11th Annual Noir City, Egyptian Theatre (Los Angeles) - A Report on the 11th Annual Noir City, Egyptian Theatre, Los Angeles, Part 1


The eleventh annual Noir City film festival kicked off at the Egyptian Theatre in Hollywood this year with a fine double bill of Out of the Past (1947), perhaps the quintessential film noir and one of the best films of the 1940s, and The Company She Keeps (1951), a comparative rarity -- and less "noir" than "noir-related." The story of a female convict (Jane Greer) released from prison to parole officer Lizabeth Scott, The Company She Keeps was designed as a sequel of sorts to Caged (1950), the famous women's prison film made by the same director, John Cromwell. But as seen on this double bill, it functions as a fascinating companion piece to Out of the Past.

Imagine if Out of the Past ended not with Jane Greer's death but with her capture. Imagine if she went to prison and was released on parole years later. And imagine if her parole officer was kindly blonde Virginia Huston, the one who played Robert Mitchum's good-girl lover in that film.... These thoughts came to mind at this screening because Greer's character in the second film is rather similar to that in the first, though she takes the cynicism to much more interesting and personal levels. She's still tough and contemptuous, but her inner shame and self-loathing at having turned out the way she has is equally clear -- and very compelling. Lizabeth Scott, meanwhile, looks, sounds, and behaves very much like Virginia Huston in Out of the Past. Not seeing Out of the Past right before this film, one might not notice the similarities, but seen together, they are striking.

If The Company She Keeps can be called "noir," it's in how Greer feels trapped by her former prison life. She is unable to function like a normal human being and is given to great paranoia. She feels everyone is judging her and thinks less of her because of her past. It's as if in her mind she's still in a noir movie where the world is out to get her, while in reality she is in a normal world that wants to help her. There is more of a plot, involving Greer stealing away Scott's reporter boyfriend (film noir fixture Dennis O'Keefe), but the film is really driven by Greer's character issues.

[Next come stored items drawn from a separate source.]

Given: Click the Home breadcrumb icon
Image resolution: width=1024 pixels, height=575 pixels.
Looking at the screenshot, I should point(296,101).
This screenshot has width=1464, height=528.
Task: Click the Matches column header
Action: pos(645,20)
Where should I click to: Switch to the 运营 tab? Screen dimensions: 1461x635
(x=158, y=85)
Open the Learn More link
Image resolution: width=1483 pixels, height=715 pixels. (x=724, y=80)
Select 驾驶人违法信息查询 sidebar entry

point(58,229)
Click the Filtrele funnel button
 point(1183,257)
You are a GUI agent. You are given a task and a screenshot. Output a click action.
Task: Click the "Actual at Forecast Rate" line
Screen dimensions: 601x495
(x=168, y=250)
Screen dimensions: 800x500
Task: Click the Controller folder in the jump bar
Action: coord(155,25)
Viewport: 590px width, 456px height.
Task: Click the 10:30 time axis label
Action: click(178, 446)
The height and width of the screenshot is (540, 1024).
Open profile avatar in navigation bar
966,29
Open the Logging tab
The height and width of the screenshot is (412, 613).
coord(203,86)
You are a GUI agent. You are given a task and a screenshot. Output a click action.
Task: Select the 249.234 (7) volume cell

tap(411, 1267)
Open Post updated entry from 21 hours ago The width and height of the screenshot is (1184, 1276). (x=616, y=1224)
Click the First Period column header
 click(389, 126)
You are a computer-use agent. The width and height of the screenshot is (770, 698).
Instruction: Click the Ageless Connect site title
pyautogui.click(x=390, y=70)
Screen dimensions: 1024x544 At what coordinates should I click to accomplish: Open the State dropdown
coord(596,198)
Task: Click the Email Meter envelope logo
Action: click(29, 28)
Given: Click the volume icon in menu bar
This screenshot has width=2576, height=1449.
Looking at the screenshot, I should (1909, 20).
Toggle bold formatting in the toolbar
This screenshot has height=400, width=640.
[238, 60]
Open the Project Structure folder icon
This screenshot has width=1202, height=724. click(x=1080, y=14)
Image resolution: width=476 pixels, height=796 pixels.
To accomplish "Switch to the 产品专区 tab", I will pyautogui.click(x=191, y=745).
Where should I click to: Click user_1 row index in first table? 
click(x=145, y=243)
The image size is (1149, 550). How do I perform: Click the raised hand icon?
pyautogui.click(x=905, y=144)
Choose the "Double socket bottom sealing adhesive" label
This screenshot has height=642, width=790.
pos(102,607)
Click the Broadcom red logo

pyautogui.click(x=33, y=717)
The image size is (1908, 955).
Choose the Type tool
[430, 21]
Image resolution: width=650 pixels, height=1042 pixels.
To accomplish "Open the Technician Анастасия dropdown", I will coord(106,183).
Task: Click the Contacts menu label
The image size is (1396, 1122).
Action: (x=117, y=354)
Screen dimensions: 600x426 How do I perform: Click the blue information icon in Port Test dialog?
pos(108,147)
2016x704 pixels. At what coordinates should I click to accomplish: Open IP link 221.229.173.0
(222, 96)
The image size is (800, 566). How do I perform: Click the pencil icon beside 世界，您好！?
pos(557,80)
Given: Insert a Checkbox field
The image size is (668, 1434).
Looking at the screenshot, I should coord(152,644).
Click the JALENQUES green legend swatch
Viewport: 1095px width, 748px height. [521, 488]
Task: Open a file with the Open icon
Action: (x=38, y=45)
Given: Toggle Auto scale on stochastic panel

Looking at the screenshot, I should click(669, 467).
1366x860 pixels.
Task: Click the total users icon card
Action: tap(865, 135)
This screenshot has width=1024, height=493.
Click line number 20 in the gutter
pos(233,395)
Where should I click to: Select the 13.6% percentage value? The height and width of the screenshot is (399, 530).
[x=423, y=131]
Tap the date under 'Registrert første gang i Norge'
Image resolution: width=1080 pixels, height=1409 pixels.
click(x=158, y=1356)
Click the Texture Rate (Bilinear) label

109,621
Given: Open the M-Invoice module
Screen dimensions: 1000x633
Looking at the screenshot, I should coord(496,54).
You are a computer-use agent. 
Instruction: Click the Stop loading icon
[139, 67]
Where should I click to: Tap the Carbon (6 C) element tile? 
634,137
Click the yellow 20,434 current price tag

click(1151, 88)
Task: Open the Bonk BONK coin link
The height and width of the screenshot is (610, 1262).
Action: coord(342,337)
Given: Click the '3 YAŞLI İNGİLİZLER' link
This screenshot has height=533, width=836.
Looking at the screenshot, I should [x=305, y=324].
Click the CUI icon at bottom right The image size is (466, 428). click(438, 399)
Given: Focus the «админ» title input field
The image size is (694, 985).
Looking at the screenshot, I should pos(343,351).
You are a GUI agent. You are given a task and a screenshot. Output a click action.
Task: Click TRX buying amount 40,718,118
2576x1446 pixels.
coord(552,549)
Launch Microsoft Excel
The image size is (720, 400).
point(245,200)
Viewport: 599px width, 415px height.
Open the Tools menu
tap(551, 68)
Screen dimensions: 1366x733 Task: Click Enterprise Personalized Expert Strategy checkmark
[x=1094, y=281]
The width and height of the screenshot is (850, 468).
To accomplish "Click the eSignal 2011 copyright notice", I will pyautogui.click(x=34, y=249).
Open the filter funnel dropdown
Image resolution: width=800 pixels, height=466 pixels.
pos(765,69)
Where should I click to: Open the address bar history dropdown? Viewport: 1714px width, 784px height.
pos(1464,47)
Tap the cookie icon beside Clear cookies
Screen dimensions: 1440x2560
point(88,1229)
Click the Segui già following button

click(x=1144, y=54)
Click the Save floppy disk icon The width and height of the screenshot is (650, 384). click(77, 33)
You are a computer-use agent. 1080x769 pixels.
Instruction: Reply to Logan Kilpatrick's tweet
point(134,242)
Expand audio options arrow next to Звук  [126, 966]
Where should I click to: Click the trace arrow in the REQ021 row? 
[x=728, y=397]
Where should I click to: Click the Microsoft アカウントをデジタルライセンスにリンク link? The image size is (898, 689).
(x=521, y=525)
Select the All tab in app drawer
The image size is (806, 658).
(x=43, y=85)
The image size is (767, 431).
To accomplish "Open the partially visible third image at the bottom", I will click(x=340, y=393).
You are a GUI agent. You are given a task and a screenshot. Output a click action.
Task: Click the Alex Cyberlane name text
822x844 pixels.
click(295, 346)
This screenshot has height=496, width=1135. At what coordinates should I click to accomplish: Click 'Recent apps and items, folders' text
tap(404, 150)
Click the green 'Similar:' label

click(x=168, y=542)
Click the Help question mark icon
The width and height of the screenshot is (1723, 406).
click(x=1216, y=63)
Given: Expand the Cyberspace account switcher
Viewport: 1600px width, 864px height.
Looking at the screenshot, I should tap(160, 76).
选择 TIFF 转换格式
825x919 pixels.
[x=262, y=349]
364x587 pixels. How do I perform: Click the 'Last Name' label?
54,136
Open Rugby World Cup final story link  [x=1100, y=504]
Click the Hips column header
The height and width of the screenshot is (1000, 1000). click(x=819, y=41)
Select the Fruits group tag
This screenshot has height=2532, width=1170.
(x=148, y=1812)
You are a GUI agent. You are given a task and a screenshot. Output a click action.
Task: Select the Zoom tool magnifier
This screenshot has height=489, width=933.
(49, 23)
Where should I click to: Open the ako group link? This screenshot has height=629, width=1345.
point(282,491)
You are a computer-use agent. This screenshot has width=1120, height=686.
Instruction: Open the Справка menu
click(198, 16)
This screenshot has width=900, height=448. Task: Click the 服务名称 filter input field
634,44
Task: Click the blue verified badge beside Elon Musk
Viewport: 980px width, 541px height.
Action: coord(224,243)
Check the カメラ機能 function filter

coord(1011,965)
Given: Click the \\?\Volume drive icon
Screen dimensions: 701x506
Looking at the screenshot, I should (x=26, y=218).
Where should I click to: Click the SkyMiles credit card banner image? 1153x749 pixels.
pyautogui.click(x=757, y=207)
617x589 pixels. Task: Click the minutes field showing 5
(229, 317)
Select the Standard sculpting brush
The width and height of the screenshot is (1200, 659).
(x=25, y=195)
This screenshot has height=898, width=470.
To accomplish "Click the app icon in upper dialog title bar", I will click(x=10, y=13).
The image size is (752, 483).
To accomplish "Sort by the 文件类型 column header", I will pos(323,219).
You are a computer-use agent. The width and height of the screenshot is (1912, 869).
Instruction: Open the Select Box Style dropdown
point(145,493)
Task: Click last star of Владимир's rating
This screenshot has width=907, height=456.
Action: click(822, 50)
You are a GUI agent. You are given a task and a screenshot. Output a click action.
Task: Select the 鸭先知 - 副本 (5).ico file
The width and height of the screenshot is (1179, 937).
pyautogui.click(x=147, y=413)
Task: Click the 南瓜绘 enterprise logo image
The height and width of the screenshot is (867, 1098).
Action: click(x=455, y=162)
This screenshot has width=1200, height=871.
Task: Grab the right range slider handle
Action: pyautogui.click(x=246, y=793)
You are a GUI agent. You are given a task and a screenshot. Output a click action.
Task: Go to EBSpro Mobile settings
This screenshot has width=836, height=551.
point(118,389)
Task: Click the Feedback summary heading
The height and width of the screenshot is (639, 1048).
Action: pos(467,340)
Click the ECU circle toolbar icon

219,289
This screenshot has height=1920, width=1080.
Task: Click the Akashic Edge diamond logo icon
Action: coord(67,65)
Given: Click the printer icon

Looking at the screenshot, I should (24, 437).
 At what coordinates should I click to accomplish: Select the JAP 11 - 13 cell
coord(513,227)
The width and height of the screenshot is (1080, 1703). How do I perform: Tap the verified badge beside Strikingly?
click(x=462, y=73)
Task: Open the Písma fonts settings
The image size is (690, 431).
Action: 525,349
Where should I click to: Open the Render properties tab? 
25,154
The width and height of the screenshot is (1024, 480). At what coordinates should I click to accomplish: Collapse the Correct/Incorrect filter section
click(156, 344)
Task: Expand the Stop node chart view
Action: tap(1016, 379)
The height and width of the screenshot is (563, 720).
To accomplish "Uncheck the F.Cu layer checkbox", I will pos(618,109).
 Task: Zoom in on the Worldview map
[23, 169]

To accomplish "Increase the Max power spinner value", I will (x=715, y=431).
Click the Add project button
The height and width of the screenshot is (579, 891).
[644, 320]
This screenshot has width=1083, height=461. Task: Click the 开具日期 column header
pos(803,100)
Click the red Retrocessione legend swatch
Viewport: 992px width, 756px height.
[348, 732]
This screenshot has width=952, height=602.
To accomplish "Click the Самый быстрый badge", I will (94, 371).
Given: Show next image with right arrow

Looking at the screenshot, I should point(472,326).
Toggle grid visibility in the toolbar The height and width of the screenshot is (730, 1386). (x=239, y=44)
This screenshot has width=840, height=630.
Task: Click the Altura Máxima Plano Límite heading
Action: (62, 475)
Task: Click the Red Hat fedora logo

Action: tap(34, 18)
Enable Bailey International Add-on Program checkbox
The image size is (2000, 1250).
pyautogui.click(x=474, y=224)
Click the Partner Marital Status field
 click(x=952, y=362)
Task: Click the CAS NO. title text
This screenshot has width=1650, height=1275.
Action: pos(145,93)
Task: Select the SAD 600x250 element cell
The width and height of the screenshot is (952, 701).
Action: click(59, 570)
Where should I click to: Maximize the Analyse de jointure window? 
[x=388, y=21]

Greer is excellent in one of her best performances. Scott is fairly sexless and even lifeless in her role, all polished on the outside with little energy on the inside. She doesn't put up much of a fight when she learns her parolee is stealing away her man! The Company She Keeps is definitely worth a look, given the chance.

This viewer, alas, was unable to attend the three biggest rarities of the first festival weekend: Fly-By-Night (1942) from director Robert Siodmak, and two obscure Fox pictures, Roses are Red (1947) and Smooth as Silk (1946). But I was able to catch another: Six Bridges to Cross (1955), a Universal title shown in a newly struck 35mm print. It's not a noir in any way, shape or form, and it's rather talky and flatly directed by Joseph Pevney, but it's notable for Tony Curtis's strong, very affecting performance and also for Sal Mineo's big-screen debut, which is excellent.

Mineo plays the child version of Curtis' character in a tale that spans the Depression era to the modern day (1950s), following the evolving relationship between a Boston cop (George Nader), who works his way up in the force, and a Boston street kid (Mineo), who grows up to be a criminal played by Curtis. Their friendship waxes and wanes over the years. Nader likes Curtis (as everyone does) and tries to help him stay on the straight and narrow, but then gets fed up when Curtis doesn't stay true to his new path and falls back into his old patterns.

Co-starring as Nader's wife is Julie Adams, who was there at the screening and was interviewed afterwards on stage. Adams is spry and energetic at 82, still a working actress, and she had only general memories of Six Bridges to Cross, which she hadn't seen since its release.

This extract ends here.